Framed by an American flag, she stares in the mirror. A nude painting hangs behind her.

“I’m almost always in costume,” she says, breaking her gaze and pacing down the polished apartment floor.

She passes frames of The Black Angels and The Beatles, a meticulously ordered vinyl collection, Native American dream-catchers, hidden notes from her love, and a calendar that reads “STONER ROCK BBQ IN INDY” for the coming Saturday.

The tattered door wrenches open. She skips downstairs, bounding over a hole where the last stair should be. She grabs a tambourine off the floor and blows dust off its cover.

DF2Marissa Allen is in a vintage psychedelic rage.

Her bandmates distribute imported beer and adjust the amps. The first floor is dilapidated, abandoned and industrial. Seats ripped from vans are littered against the wall. It’s the practice space of the neo-psych band Dead Feathers.

The bass sets a rhythm, and we’re ripped into the hallucinatory groove.

“To the west we go…It’s the only way we know,” she sings, dipping her head to the scarred floor.

Her howl would be mournful if it wasn’t for the flickering edge, the vibe that spikes the tip of every decibel. The house bulges from the heat radiating from the Dead Feathers. For Marissa, it’s blues with a stain of violence, indignation with a fistful of embers.

She lifts the tambourine like a halo, pirouetting across the floor, each step spider-webbing cracks across pavement. Her Freak Power clothing flows to her whim. A flower child of the ghetto, she sings with the anthem, the force of hippie majesty, hints of her operatic training, her musical theatre mastery, and her southern flavor bleeding into the mic.

The tempo builds — the drummer sweating, the cheap beer rippling, the exposed pipes warping hysterically. A naked octopus goddess looms from a poster above.

“They think I’m a freak,” she says of her college classmates.

The riff breaks. The beat halts. The adopted cat, Marmalade Pancakes, pokes her head from a dark corner. Are they finished?

Marissa throws back her curls and lets out a rebel yell — no, a barbaric yawp.

The howl sends shivers through the house, cracking bits of paint from the floor, rattling exposed wires, sheering pipes and burning bowls of incense, stripping the place and casting off any guise of veneer. She cuts down, down to the flesh of the house, the cheap-rent ruins that pre-date the 20th century. It’s a painful thing.

The stab of her cry is too much for the papered windows and they soon tear, losing her voice into the far West Chicago midnight.

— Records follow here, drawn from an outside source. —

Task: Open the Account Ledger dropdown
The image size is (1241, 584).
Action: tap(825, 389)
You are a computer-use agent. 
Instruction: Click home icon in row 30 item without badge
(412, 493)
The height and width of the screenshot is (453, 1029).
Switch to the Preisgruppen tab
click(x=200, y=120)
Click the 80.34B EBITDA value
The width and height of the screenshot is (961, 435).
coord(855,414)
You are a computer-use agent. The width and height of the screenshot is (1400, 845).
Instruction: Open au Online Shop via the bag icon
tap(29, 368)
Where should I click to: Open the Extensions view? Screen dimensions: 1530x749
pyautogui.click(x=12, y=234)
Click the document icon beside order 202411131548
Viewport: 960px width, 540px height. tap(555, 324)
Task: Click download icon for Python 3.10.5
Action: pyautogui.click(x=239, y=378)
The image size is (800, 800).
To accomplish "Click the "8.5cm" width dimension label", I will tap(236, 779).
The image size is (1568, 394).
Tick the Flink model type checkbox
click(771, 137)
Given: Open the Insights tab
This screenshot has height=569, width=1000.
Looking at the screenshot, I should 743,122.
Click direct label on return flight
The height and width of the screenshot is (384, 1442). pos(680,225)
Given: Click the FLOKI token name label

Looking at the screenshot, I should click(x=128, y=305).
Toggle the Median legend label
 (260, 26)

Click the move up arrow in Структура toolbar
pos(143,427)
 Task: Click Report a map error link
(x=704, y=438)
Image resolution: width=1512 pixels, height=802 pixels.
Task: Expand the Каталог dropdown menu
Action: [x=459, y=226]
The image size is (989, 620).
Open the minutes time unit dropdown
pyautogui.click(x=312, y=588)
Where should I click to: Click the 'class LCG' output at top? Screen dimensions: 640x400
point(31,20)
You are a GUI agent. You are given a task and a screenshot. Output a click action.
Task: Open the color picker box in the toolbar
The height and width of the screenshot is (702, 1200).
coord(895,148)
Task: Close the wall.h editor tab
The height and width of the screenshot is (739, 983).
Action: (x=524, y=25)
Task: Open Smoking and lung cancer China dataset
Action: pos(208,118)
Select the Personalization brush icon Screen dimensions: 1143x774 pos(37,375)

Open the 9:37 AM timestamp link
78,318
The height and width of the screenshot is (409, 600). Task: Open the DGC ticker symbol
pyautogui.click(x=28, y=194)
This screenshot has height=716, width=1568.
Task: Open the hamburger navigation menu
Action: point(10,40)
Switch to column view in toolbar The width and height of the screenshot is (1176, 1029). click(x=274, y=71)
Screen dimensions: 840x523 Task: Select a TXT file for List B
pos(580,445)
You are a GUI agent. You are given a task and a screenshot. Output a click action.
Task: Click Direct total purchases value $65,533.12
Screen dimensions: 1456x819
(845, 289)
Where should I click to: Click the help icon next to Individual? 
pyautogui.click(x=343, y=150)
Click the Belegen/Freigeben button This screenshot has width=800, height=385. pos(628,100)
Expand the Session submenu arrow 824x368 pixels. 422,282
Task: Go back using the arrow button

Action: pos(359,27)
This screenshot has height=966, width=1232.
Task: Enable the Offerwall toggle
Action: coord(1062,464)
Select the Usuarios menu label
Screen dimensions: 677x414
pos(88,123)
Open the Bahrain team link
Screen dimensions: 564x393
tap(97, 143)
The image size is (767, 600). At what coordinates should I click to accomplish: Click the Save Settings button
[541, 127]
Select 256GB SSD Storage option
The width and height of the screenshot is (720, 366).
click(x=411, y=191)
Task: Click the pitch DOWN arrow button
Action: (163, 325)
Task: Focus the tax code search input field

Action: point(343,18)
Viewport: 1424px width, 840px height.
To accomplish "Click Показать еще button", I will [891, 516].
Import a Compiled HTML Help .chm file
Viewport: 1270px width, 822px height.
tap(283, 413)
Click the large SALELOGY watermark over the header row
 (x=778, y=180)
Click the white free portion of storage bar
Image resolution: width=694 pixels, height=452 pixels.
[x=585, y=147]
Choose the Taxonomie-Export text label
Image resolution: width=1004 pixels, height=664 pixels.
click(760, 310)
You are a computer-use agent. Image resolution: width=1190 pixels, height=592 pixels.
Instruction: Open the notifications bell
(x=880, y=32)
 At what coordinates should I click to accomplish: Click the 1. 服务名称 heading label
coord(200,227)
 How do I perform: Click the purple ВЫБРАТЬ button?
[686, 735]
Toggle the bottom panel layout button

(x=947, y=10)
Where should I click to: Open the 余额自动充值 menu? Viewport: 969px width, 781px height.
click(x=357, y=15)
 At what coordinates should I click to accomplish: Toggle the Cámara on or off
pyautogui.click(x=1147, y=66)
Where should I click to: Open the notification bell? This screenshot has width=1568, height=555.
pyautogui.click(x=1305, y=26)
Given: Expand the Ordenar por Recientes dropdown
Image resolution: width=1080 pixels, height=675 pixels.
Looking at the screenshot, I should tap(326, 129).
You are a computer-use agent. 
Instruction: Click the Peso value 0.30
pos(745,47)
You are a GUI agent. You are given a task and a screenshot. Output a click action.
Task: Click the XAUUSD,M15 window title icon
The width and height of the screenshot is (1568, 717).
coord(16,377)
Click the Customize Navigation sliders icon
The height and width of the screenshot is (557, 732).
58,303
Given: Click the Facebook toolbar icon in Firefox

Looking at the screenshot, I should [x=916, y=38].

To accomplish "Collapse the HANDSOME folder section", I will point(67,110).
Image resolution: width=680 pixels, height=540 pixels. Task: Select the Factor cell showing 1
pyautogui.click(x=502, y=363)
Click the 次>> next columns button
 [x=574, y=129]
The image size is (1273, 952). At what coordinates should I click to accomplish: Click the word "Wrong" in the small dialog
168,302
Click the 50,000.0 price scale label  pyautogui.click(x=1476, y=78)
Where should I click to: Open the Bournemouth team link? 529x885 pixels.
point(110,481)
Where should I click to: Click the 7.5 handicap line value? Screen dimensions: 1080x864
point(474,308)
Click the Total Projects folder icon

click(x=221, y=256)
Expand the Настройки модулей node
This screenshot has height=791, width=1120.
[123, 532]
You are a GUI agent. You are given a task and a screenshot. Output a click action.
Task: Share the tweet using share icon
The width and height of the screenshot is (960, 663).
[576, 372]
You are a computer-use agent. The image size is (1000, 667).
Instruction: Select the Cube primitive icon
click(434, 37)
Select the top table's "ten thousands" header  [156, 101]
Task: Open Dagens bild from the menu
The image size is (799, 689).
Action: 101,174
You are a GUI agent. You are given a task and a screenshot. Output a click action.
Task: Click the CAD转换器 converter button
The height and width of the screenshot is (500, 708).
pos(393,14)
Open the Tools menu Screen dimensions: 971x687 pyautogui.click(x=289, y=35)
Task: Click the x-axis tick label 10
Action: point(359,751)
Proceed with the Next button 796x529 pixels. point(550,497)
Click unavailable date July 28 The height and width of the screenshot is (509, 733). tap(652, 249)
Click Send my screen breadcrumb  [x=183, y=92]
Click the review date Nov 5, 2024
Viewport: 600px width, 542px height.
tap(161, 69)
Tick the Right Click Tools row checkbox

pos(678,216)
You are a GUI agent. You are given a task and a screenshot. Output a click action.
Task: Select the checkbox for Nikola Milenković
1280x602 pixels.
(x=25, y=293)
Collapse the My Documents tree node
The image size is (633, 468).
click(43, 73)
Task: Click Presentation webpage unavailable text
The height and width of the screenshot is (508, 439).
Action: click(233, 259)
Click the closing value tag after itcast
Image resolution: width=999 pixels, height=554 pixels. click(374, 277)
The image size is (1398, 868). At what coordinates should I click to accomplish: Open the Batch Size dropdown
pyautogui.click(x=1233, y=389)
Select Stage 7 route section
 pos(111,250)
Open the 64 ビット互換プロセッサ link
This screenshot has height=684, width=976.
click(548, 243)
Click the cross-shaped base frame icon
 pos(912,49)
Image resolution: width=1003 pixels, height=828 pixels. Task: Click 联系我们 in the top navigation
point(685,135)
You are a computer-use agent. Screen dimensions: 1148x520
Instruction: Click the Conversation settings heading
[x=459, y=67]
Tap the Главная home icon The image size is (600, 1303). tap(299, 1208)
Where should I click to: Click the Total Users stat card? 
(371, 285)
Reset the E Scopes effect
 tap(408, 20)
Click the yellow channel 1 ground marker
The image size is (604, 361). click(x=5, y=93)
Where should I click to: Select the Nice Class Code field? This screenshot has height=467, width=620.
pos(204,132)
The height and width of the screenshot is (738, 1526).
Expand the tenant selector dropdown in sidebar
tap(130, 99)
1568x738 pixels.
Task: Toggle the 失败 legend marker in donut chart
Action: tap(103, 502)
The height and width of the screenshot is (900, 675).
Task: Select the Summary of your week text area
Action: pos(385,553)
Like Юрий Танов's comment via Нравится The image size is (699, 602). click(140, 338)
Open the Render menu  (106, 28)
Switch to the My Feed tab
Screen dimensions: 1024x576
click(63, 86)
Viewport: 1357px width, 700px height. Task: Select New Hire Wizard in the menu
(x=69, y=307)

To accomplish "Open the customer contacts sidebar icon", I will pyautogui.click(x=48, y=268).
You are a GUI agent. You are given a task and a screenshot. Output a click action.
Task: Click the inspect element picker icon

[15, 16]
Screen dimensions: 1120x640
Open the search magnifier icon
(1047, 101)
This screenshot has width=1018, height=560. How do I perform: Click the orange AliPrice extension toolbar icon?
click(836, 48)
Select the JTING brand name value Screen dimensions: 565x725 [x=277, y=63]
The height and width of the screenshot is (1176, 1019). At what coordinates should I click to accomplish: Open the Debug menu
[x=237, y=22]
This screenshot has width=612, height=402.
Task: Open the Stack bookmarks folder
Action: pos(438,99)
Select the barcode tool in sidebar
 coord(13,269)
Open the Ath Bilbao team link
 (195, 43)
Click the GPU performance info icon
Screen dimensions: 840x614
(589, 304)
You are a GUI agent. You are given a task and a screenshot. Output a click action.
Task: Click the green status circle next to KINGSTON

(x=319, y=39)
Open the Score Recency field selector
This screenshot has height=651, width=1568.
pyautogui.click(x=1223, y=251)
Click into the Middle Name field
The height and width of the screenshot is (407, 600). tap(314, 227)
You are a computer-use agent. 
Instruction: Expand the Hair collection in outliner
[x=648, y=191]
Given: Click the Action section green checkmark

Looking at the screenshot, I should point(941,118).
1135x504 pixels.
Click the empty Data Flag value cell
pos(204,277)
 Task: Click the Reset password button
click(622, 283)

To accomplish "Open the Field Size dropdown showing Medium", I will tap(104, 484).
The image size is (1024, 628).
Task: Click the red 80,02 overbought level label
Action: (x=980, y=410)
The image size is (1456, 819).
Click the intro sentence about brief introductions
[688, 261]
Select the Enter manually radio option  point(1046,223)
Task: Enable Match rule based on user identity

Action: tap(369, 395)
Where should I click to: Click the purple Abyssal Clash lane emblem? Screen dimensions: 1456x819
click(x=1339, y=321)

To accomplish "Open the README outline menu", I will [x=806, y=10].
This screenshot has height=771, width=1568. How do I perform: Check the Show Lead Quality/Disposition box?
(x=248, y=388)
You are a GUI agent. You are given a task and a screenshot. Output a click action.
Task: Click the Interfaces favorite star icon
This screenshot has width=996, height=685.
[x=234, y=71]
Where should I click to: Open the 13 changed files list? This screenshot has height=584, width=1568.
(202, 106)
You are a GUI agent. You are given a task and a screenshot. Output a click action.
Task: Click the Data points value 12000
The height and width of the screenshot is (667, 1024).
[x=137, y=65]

The sound reverberates the chilled abyss. It rushes like an open wound, filling the cash loan shops, the broken fences, the burnt Christmas lights of dilapidated pawn shops, the miles of brick that squeal and shrink into oblivion.

It hits the cracked street, patrolled each night by a man dressed in blood-red. It rattles a shrill falsetto through the nearby shop. It winds down the alley, churning puddles at the feet of a pissing vagrant. It finds the decayed, the forgotten, the forsaken tribes and the charred dreamscape of 1970s America, those forgotten by most — except for she. She is the Freak’s dying breath. She is the daughter of the power movement, not born into it, but chosen.

Her rage finds all things neglected, tears their disguise and gives them a voice — and if not a voice, a howl of dark beauty. She is the psychedelic death to all we’ve built.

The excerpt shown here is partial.